There’s nothing about carrying somebody’s pads that even remotely resembles hazing. It’s a simple way to show respect for guys that have been there before you.

Nothing wrong with Hazing. Thank you Sigma Nu Nationals for adding to the continual feminization of America. I know you have to do it for liability purposes but it doesn’t mean I have to agree with it.

Proponents of Tim Tebow’s infamous haircut and Dez Bryant’s personal servitude promised to create “team chemistry” and “a fun time for the rookies,” which would in turn produce a successful season.  But with both teams sitting at last place in their respective divisions, and a Dallas Cowboys record envied only by the Buffalo Bills, we can safely conclude now that this failed experiment in rookie hazing didn’t result in a team chemistry that wins football games.

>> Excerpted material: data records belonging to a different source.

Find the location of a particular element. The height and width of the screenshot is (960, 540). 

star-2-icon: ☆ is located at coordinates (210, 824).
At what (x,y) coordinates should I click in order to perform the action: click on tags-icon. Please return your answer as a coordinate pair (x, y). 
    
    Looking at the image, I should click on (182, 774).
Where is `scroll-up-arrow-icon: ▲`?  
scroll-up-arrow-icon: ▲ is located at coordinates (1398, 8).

Hazing’s “true believers” will be quick to blame the coaches, or a lack of talented players, or Tony Romo’s fractured clavicle or anything other than the training camp antics.  There’s no doubt that a team can fail for any number of reasons and no one–not even the ESPN analysts–can say why with certainty.  The point is not necessarily that rookie hazing caused their bad season but, rather, that rookie hazing failed to fulfill its promises, namely, that personal servitude would create a team culture conducive to winning football games.

In any case, this story sheds some light on the true nature of hazing: Though always justified with the best of intentions, hazing is not much more than a form of entertainment for veterans who take pleasure in embarrassing their teammates.

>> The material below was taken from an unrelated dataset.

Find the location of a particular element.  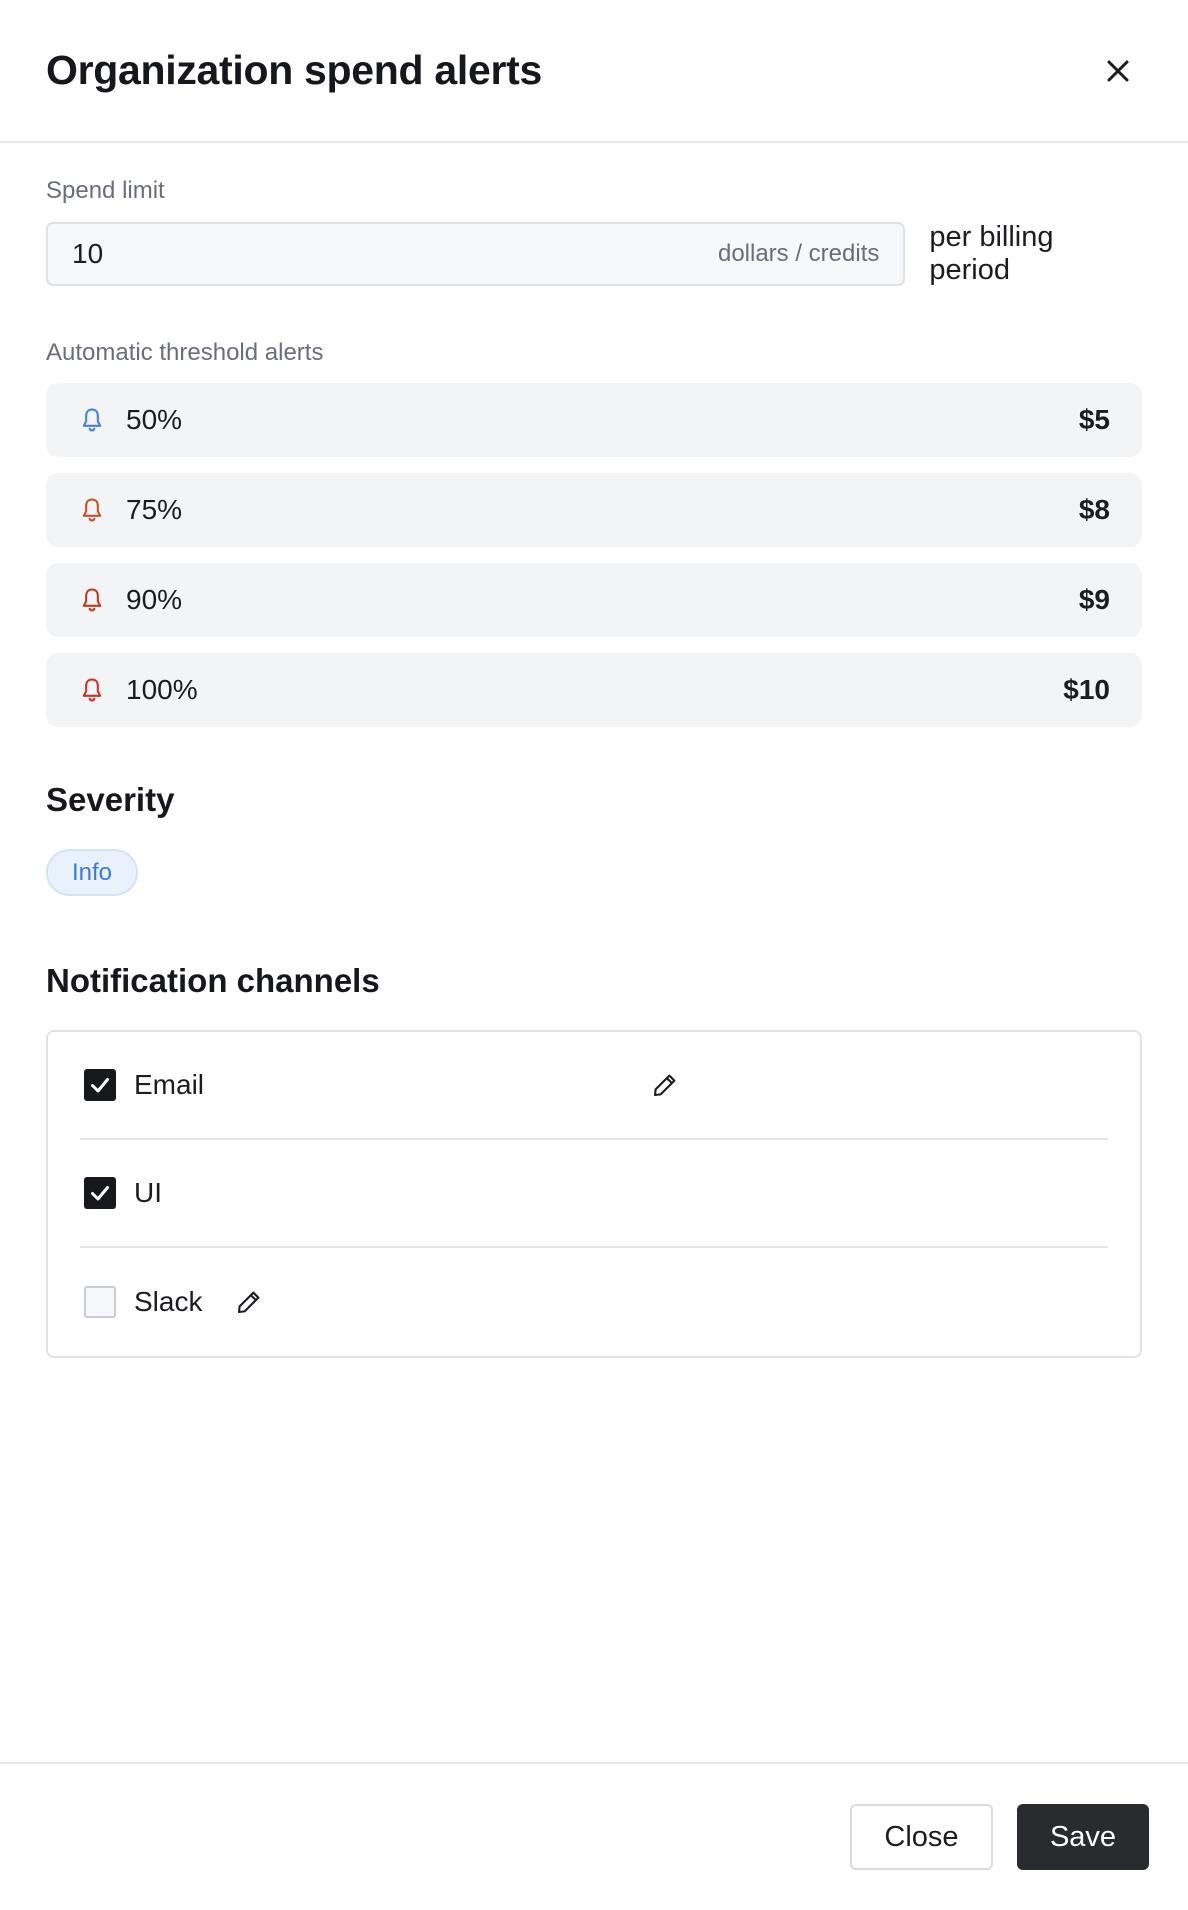

channel-row-slack: Slack is located at coordinates (594, 1302).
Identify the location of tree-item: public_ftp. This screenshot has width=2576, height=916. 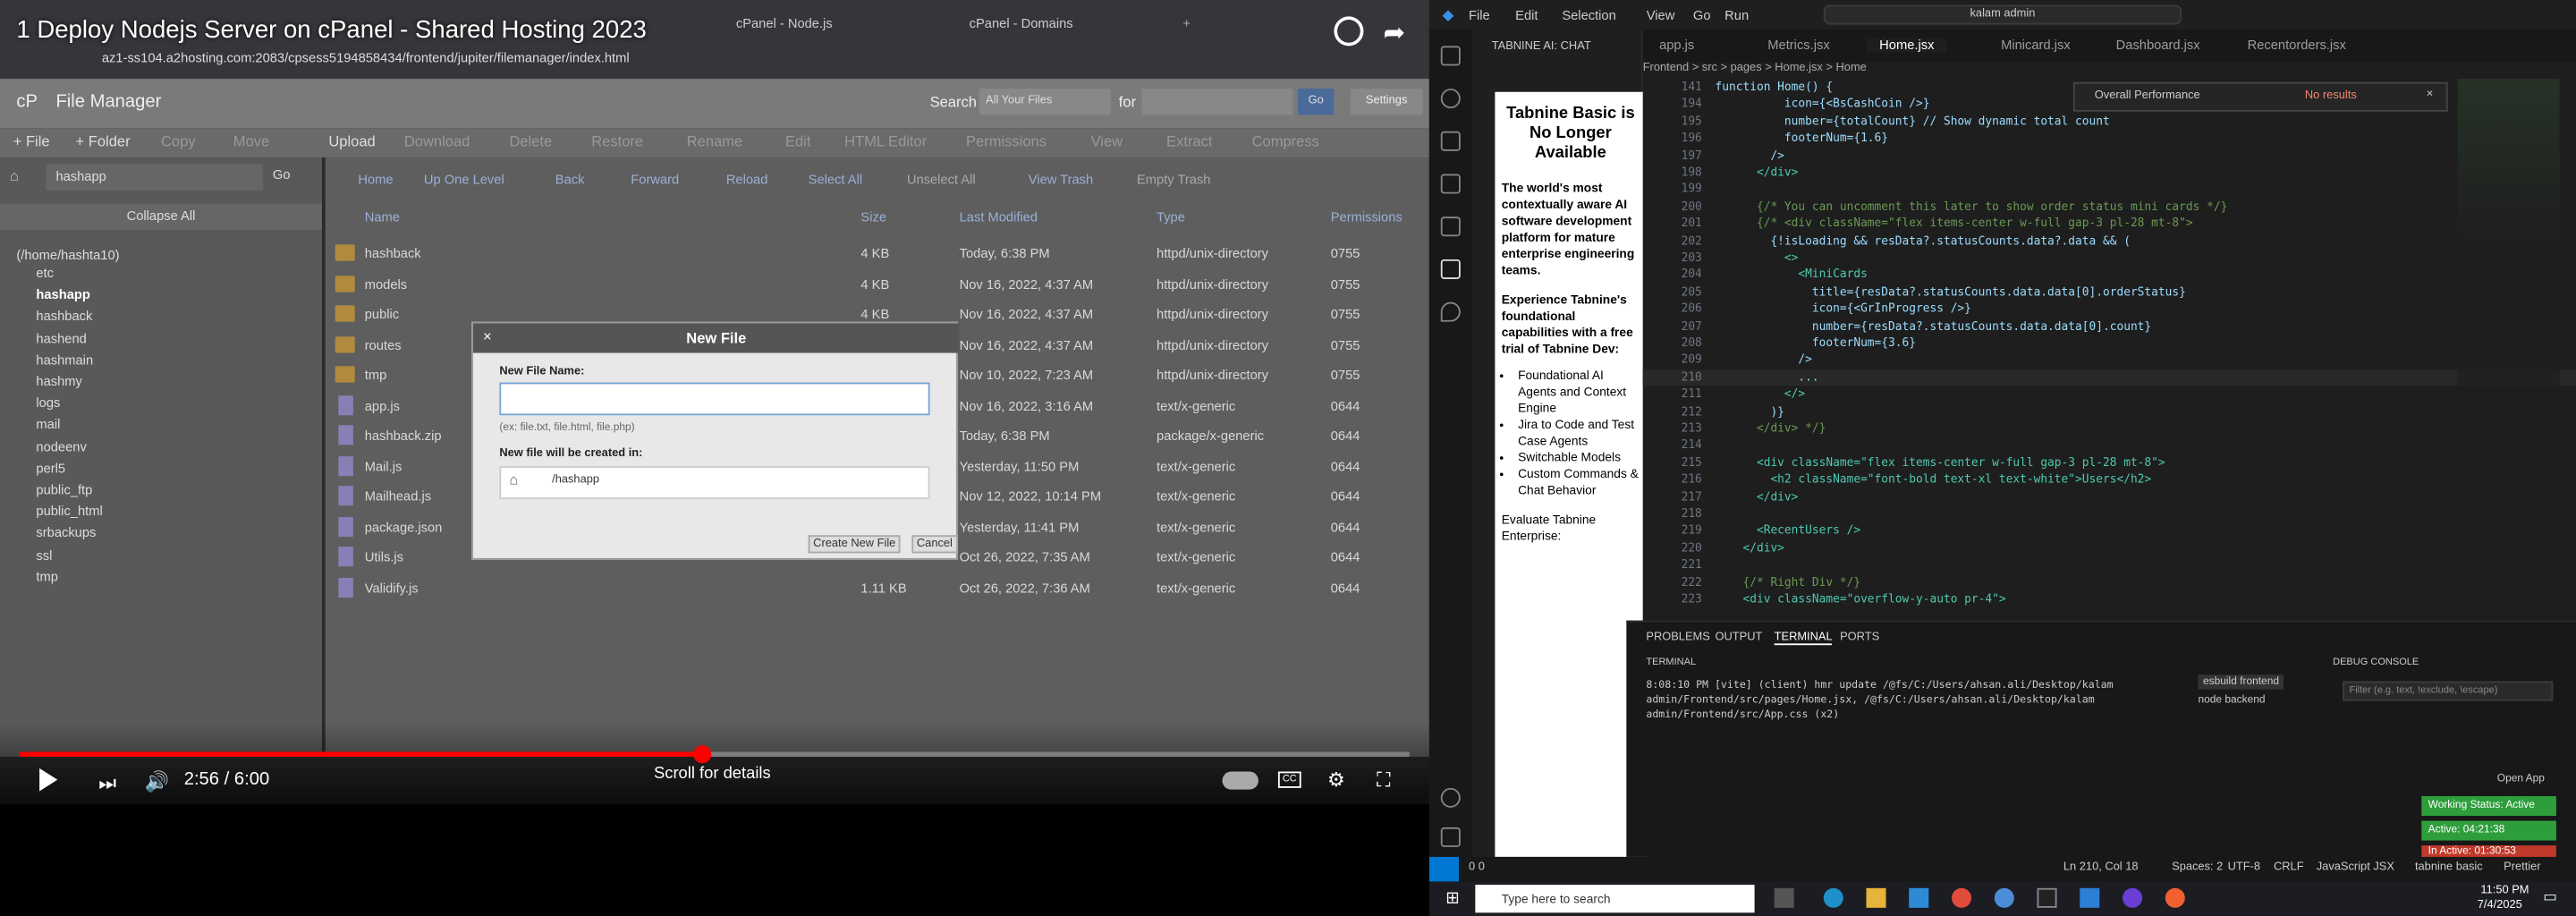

Does carrying a veteran player’s shoulder pads risk personal injury?  Doubtful.  What about the potential for psychological harm?  Probably not.  So what’s the big deal in a little harmless rookie hazing?  It’s an utter waste of time and a distraction from the team’s core purpose.

The time spent duct-taping a rookie to the goal post, giving embarrassing haircuts and bickering over who should carry the veteran’s shoulder pads could have been spent on activities that are actually relevant to winning football games, like practicing audibles, studying film or even reviewing blocking assignments to protect the quarterback from injury.  (Too soon?)

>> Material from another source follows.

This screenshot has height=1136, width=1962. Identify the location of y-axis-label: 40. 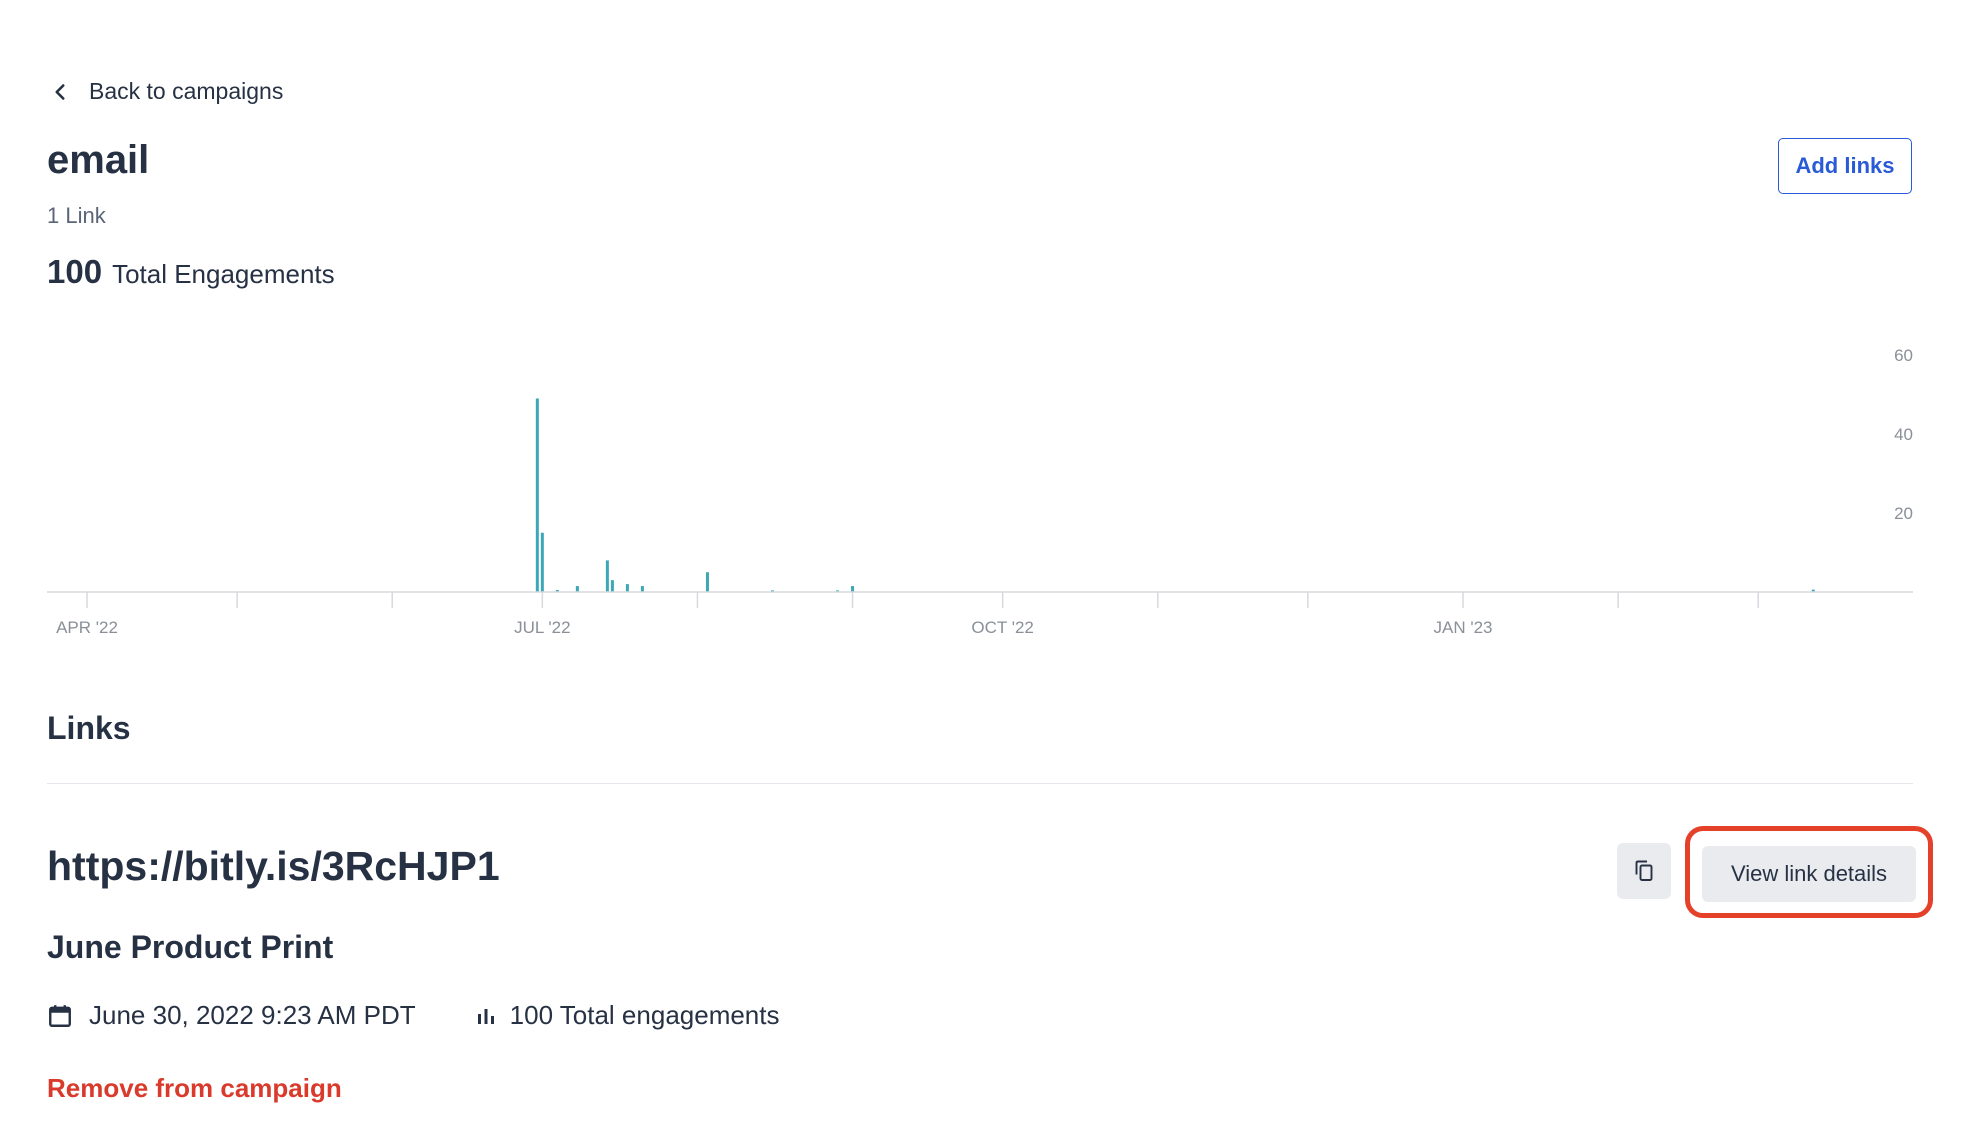
(1904, 434).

Rookie hazing may seem harmless on the surface because most of it probably is harmless.  But the unseen harm comes in the form of distracting a team from its mission to win a championship (or in our case, teaching ethical leadership).  Hazing is harmful because it’s insidious.

Hazing is often perpetuated by the Brothers who contribute nothing to the chapter, leaving coerced respect as their only way to feel relevant.  Similarly, it’s not uncommon for the third and fourth stringers to be the loudest proponents of hazing.  They can’t earn respect on the field, or by embracing their role as a valuable backup teammate, so they’re compelled to demand respect by bossing around the rookies.  If you want respect from the new members, earn it the right way by holding a leadership position and moving your chapter forward.

Thankfully, sensible Brothers who want to lead their chapter to excellence are taking a stand against arbitrary tradition as evidenced by one of the more uplifting Facebook comments:

I’ve never felt admiration or respect for someone while being their servant. Listening to advice and learning from the elder is a better way to show respect. Saying, “no thanks, I can carry my own pads” is a better way to get respect from the rookies. The rookie who works hard and learns is going to get more playing time than the rookie who carries shoulder pads the best. It is a pointless tradition with little to no benefit and much bigger risks such as resentment and spite.

2 thoughts on “Update: Dallas Cowboys Rookie Hazing Didn’t Work

  1. [...] rookie hazing help them suck less than they did last year? Not likely. As the Dallas Cowboys learned last year, rookie hazing failed to deliver on its promises. (It’s no surprise that the [...]

  2. Sigma Nu – you continue to raise the level of discussion about hazing, and I am so proud to have you as a long-time sponsor of our work. Thank you for your on-going efforts to educate your own members and others about hazing, and to be part of the debate that helps us all understand this issue better.